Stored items
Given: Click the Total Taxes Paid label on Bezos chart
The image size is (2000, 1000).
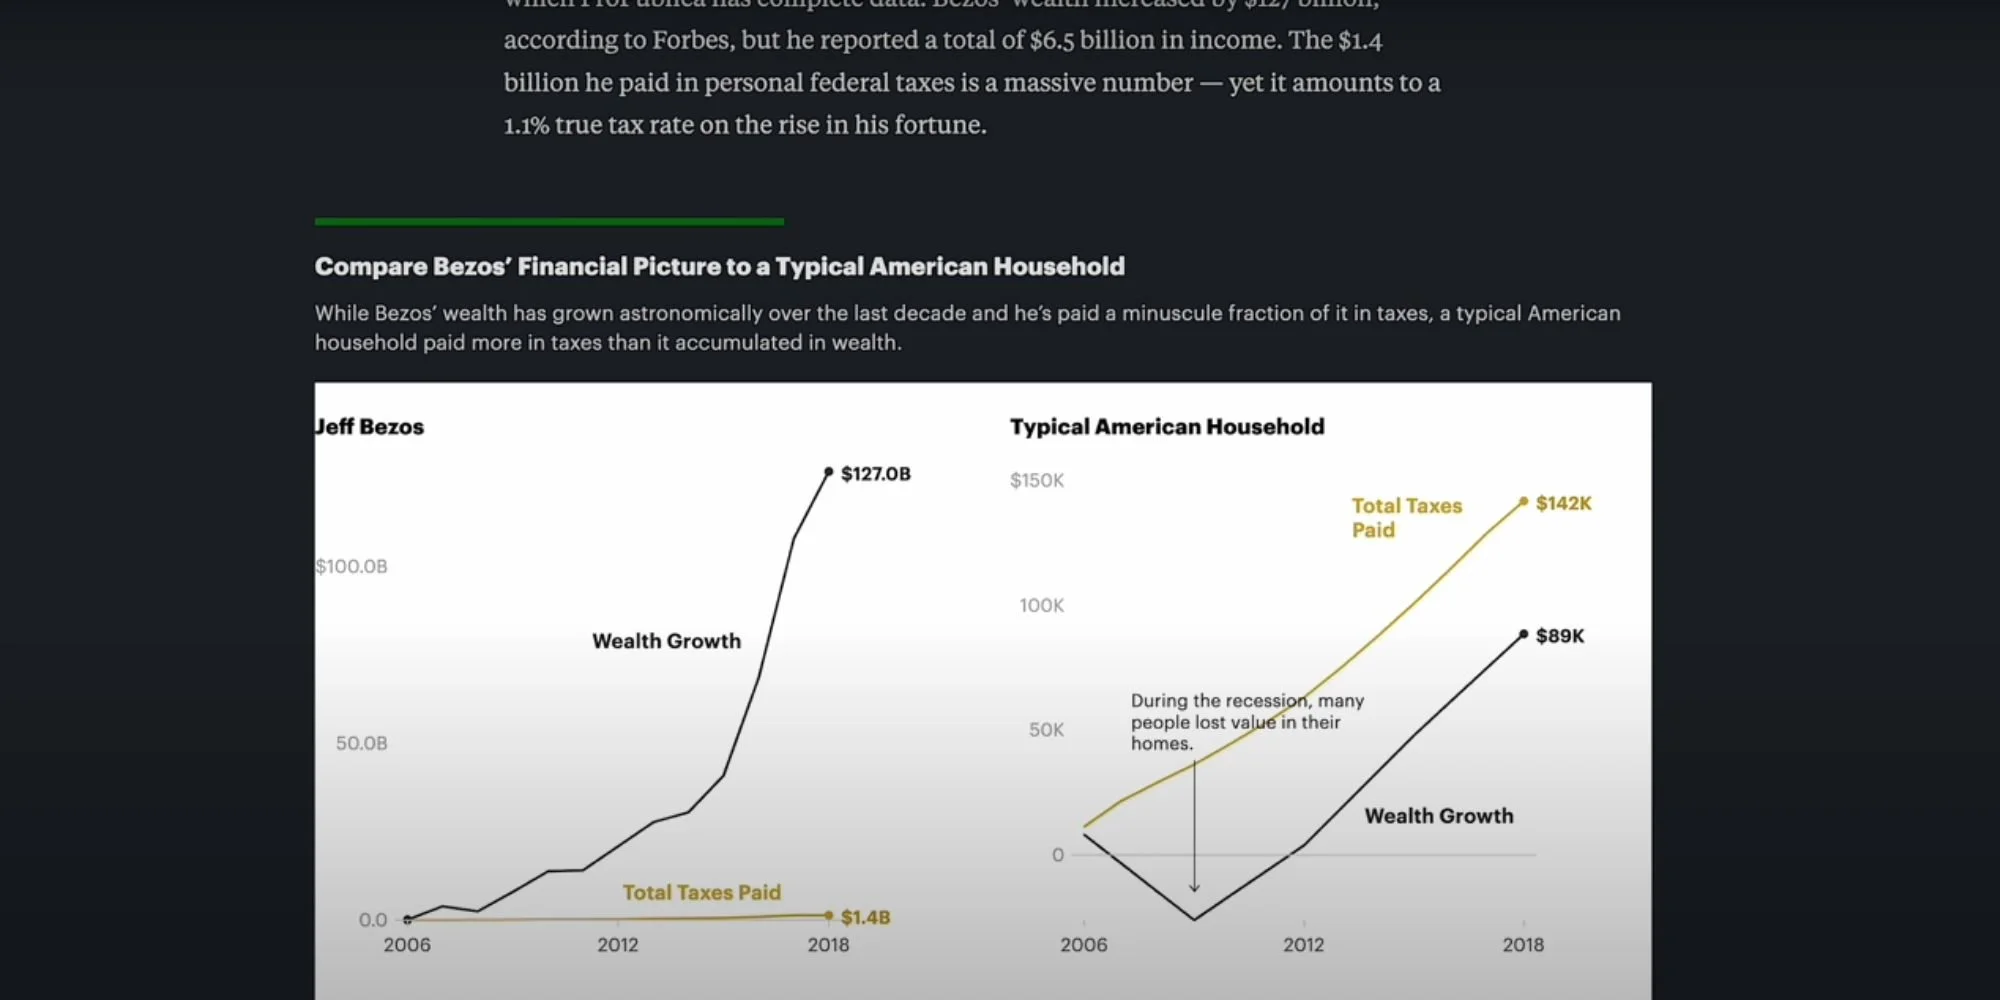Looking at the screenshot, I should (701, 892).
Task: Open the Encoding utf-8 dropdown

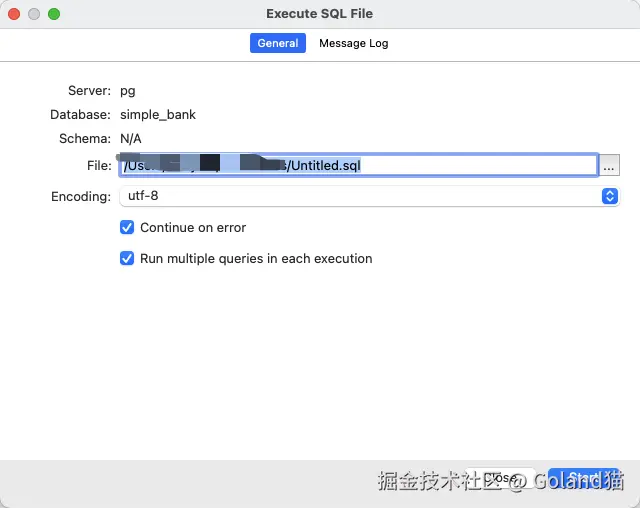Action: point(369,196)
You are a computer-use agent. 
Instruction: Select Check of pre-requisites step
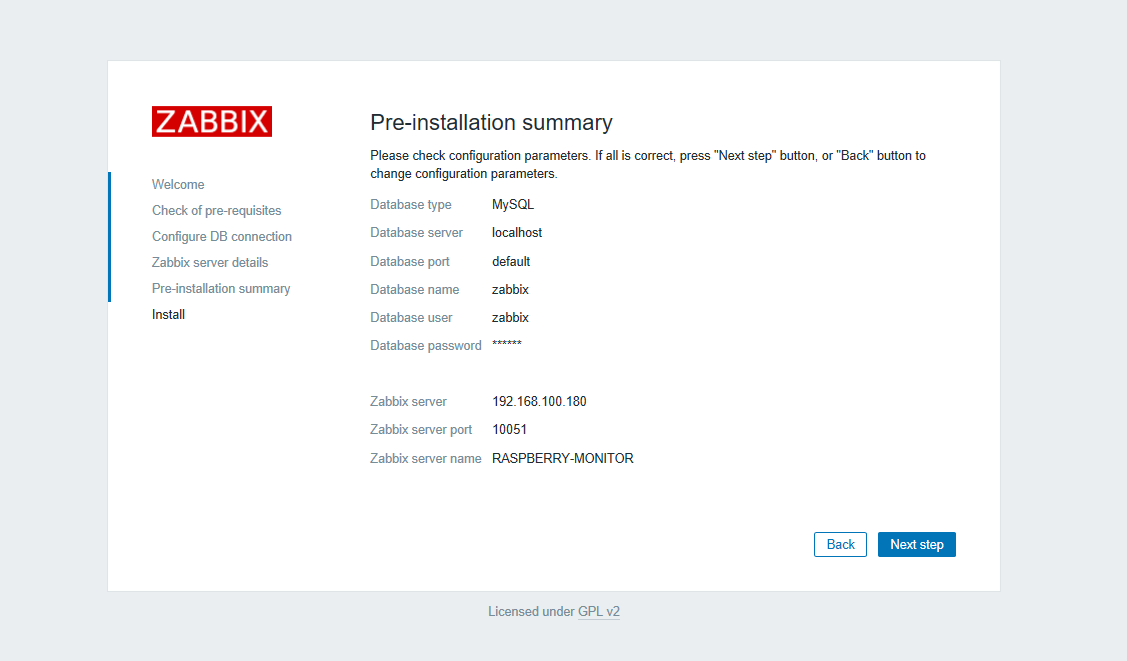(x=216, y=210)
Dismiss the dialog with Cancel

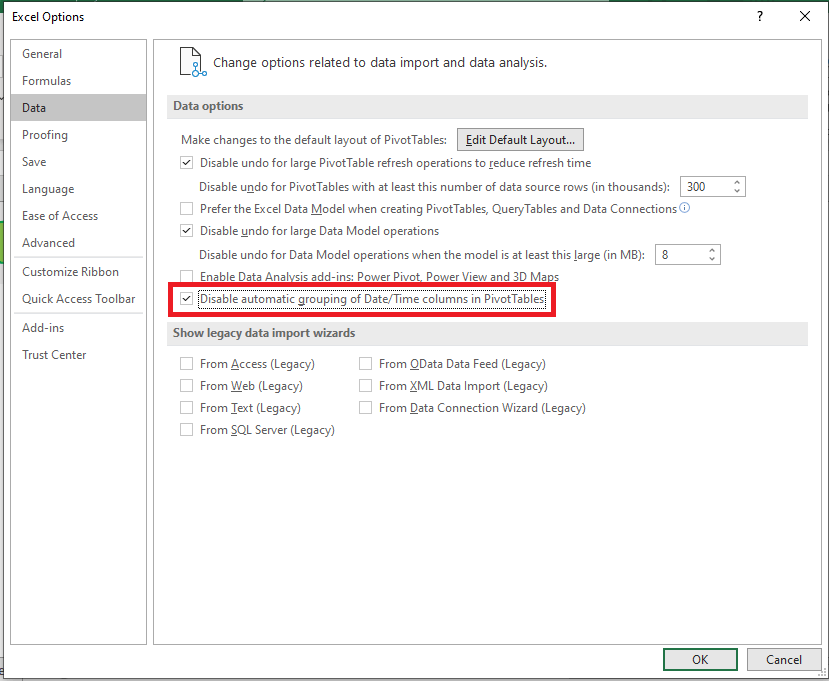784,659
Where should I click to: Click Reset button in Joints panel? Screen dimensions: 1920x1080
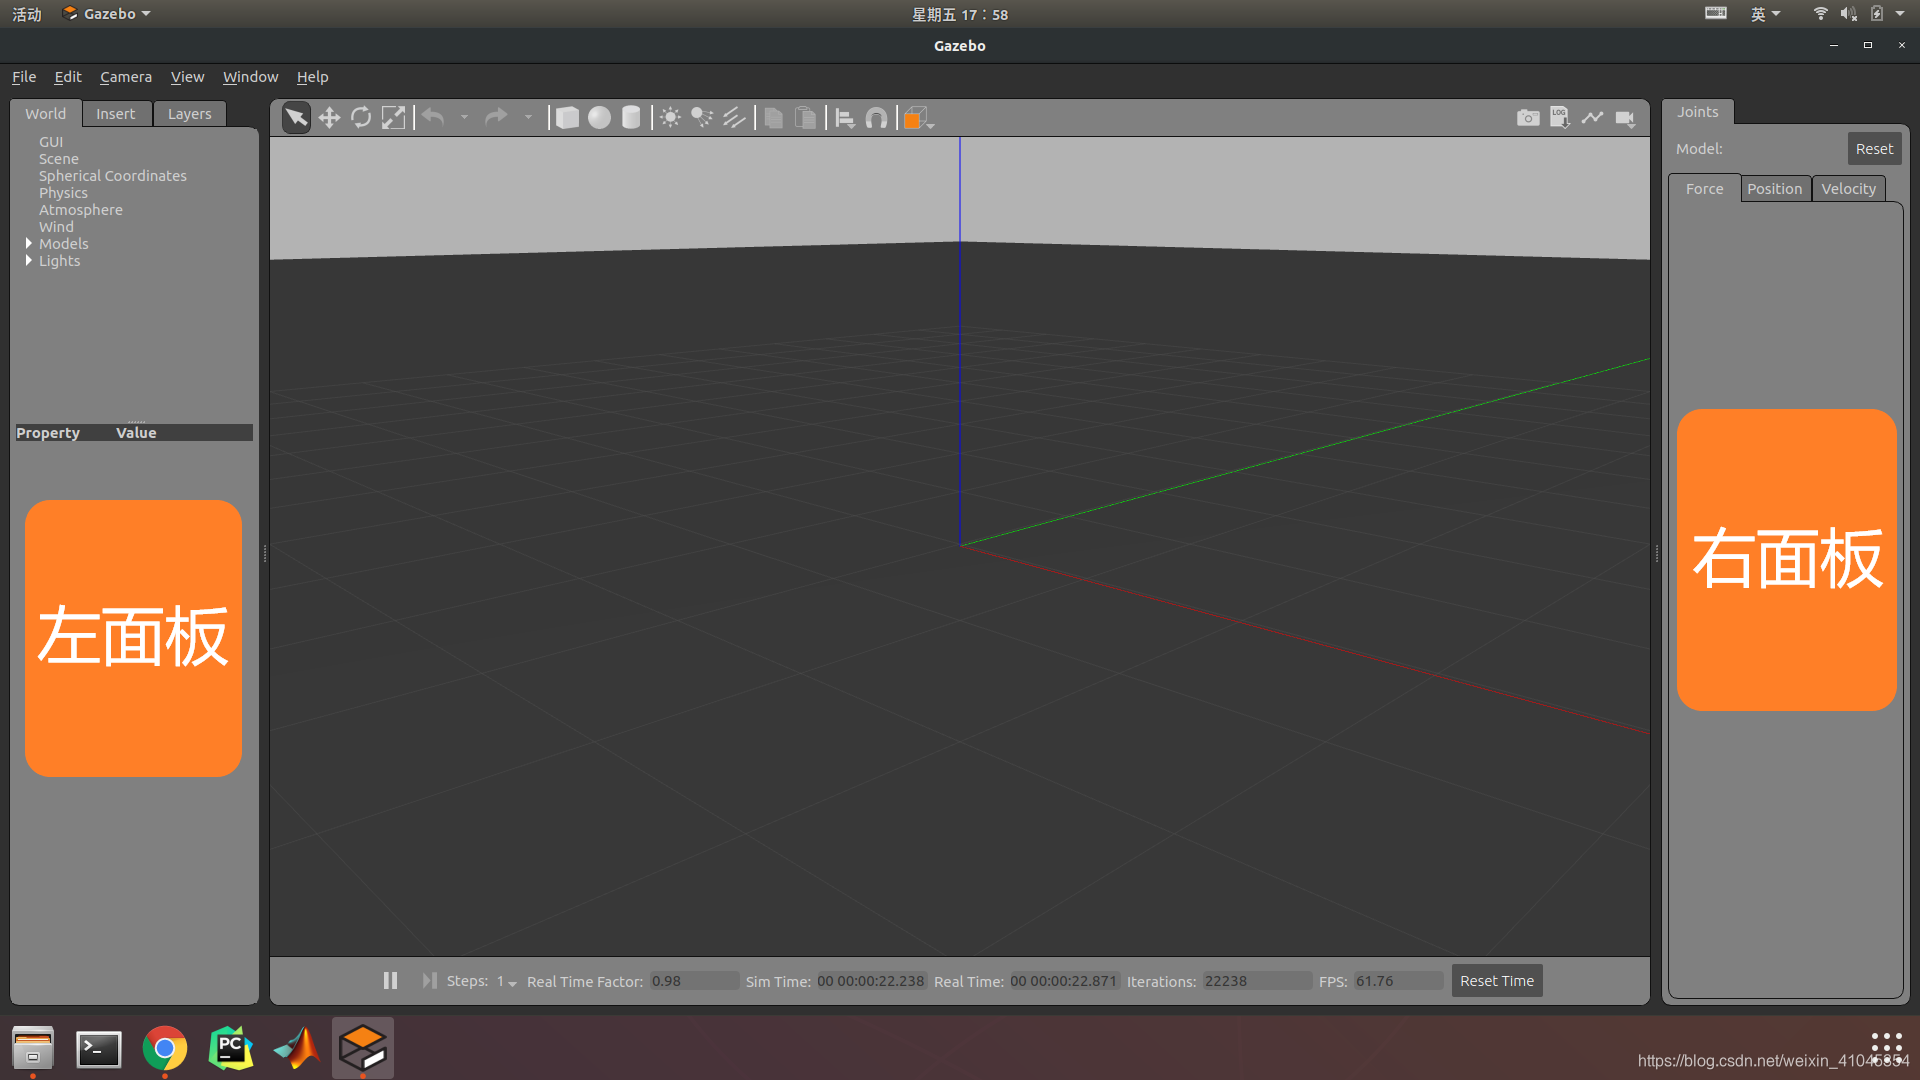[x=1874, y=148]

What the exercise asks »
Leaving out all pictures, print exactly the lines above from the one containing "Where should I" through the last line of the entries.

Output of the task »
Where should I click to: Click Reset button in Joints panel? Screen dimensions: 1920x1080
[x=1874, y=148]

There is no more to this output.